官依存体質から抜け出し、地域が自立するためにも、力強い産業構造を構築する必要があり、高規格幹線道路の早急な整備が他地域に比べ必要です。
また、近年、外国人観光客の内アジア圏からの来道者が急増しており、今後、外国人ドライバーの増加も予想される中、交通事故対策や案内標識の改善などが必要です。主要な観光地における夏、冬の観光ピーク時の渋滞は、国際観光を目指す上で致命的であり、観光産業の支援のためにも早期の対策を望みます。

○道路投資の重点化・効率化
我々が必要とするのは最低限の道路整備です。特に、北海道の高速道路のネットワークは、まだまだ整備途中でネットワークが完成して初めてその機能が発揮されるものであり、整備の途中段階でその真価は発揮できません。

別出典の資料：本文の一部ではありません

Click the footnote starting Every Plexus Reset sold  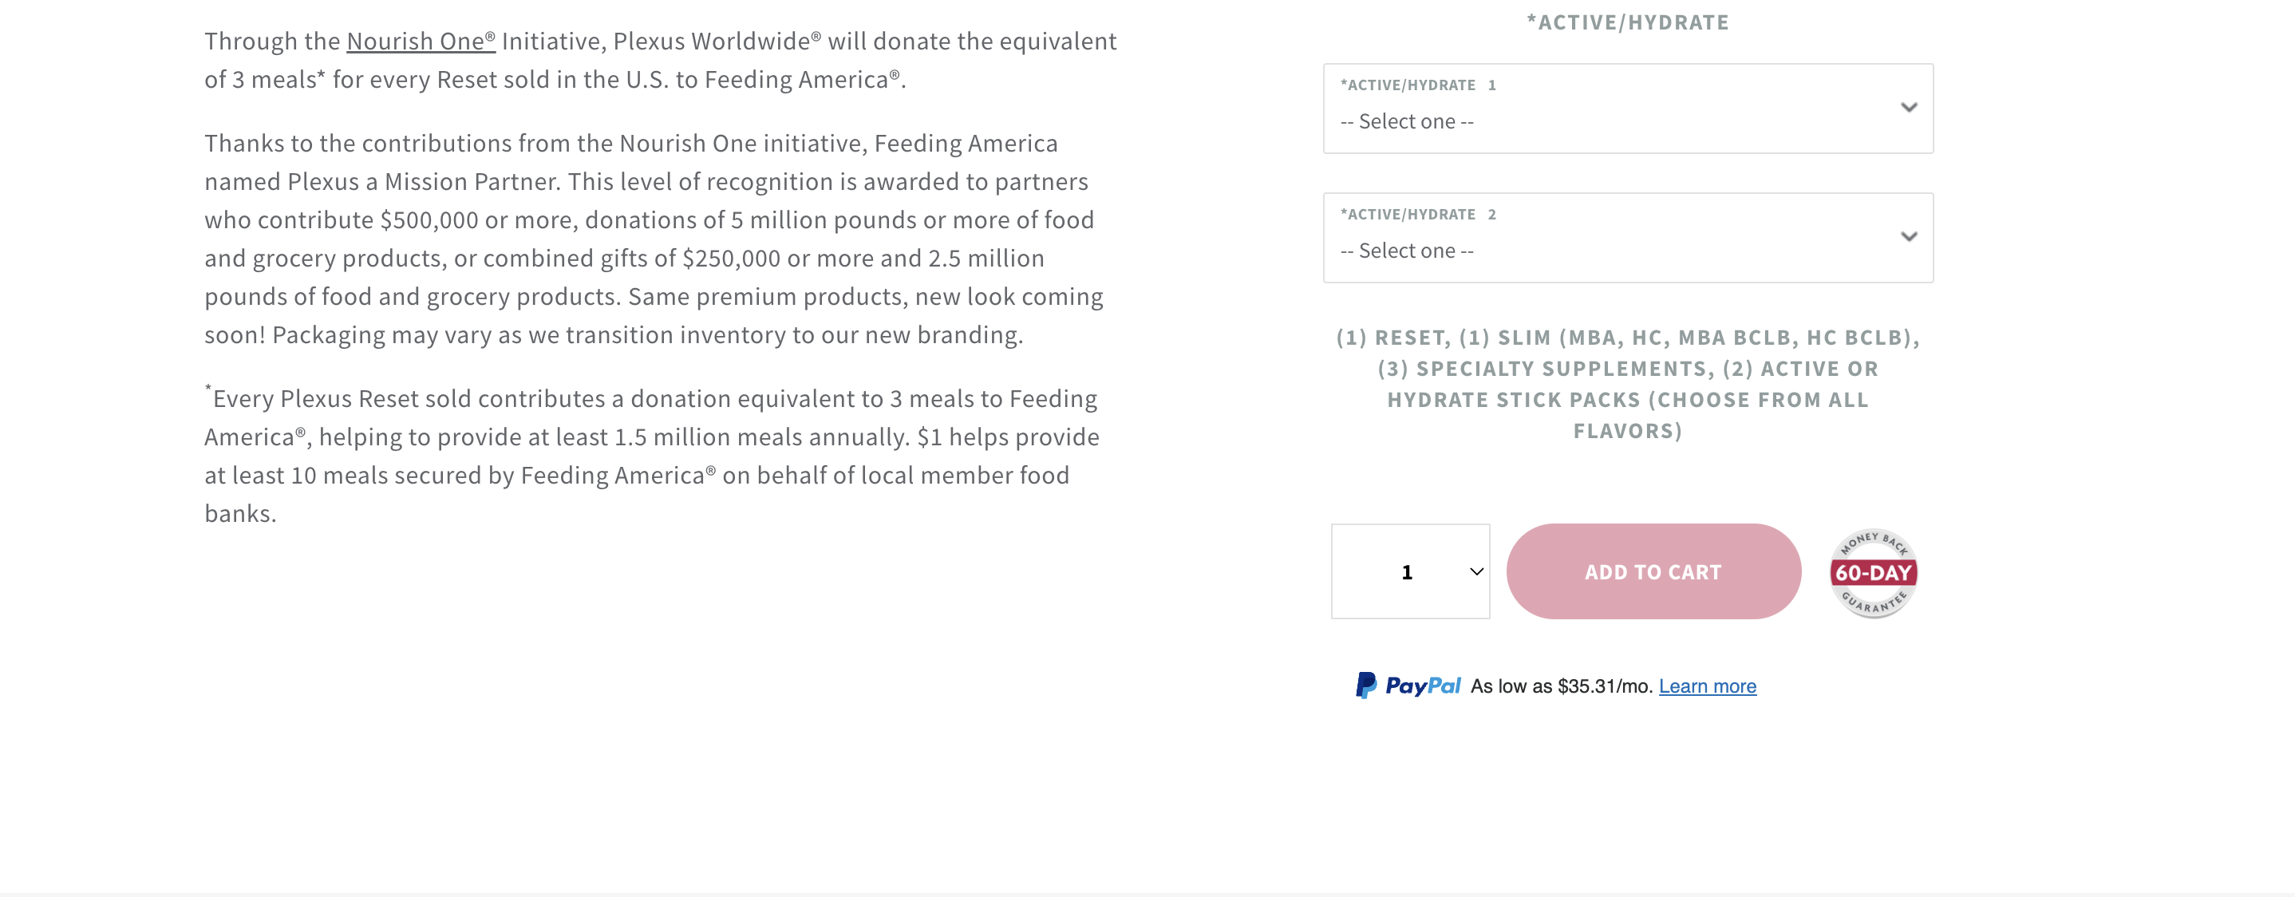tap(652, 455)
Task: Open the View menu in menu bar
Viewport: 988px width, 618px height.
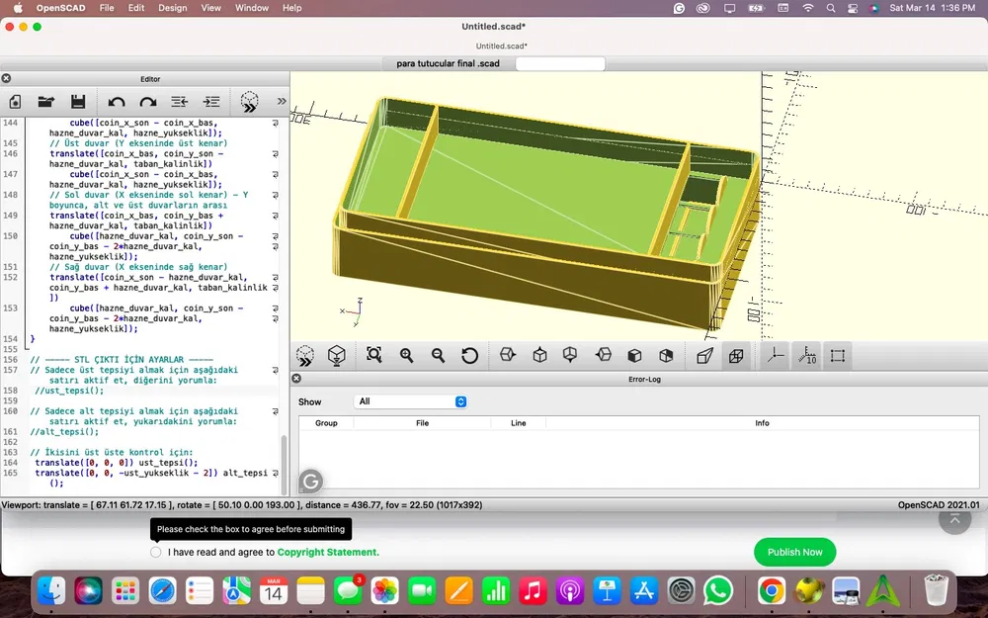Action: [210, 8]
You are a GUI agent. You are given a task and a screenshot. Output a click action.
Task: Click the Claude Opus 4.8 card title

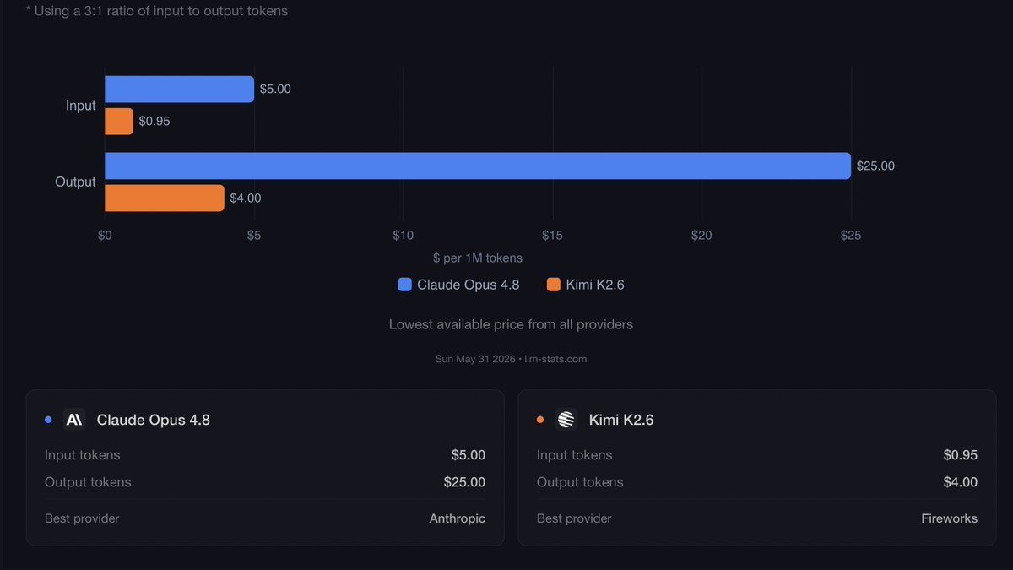[x=154, y=420]

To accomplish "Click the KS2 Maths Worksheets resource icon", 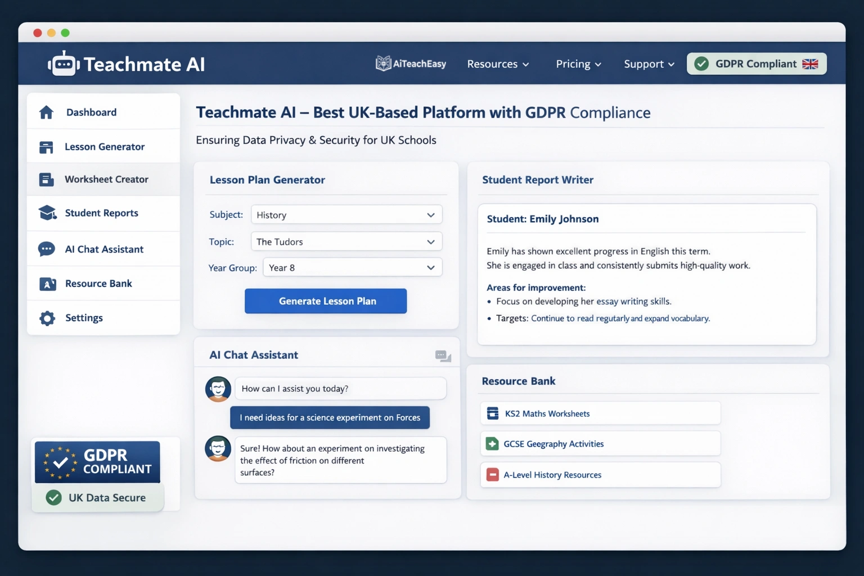I will pos(492,413).
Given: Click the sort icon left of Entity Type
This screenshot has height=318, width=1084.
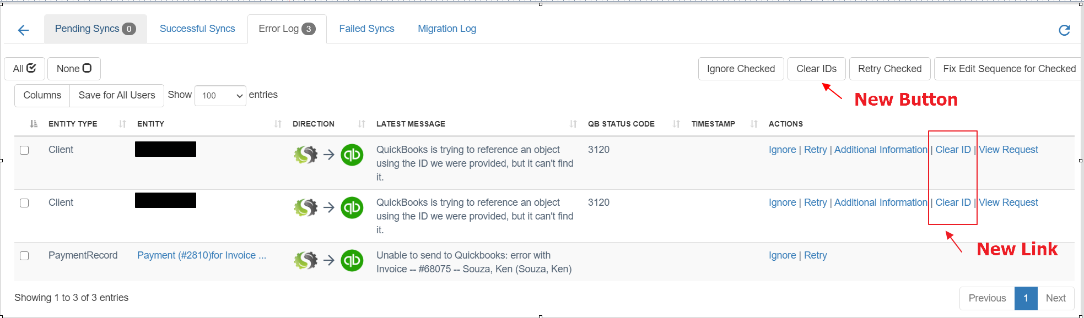Looking at the screenshot, I should (34, 124).

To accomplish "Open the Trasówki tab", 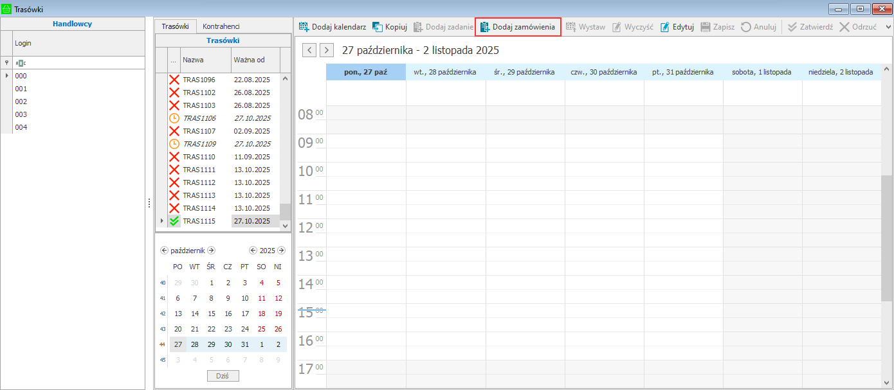I will [175, 26].
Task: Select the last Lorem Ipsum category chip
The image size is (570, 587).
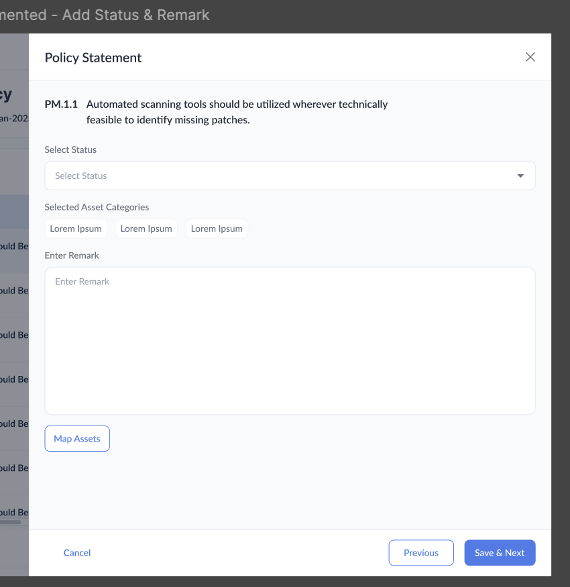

厳しい財政状況の中、選択と集中による投資、既存の道路ストックの適切な維持管理など今まで以上に工夫が必要と考えます。特に北海道の交通特性を考えると規制速度の見直しをおこない、既存道路の有効活用を検討していただきたい。

○今後の道路政策について
道路は、国民生活、経済活動の基本であり、国土政策を踏まえた道路政策でなければいけません。これまで以上に、国民に理解してもらうと同時に、その意義を広くアピールする必要があります。
また、グローバル化のなか国際間競争にさらされており、社会資本の不備が地域の競争力の低下をもたらす可能性があります。
活力ある地域の発展を実現するには、地域の実情を理解していただき、地域の目線にたった道路施策の遂行、北海道地域のみならず、日本全国、各地域の実情に即した細やかな道路整備計画の作成を望んでおります。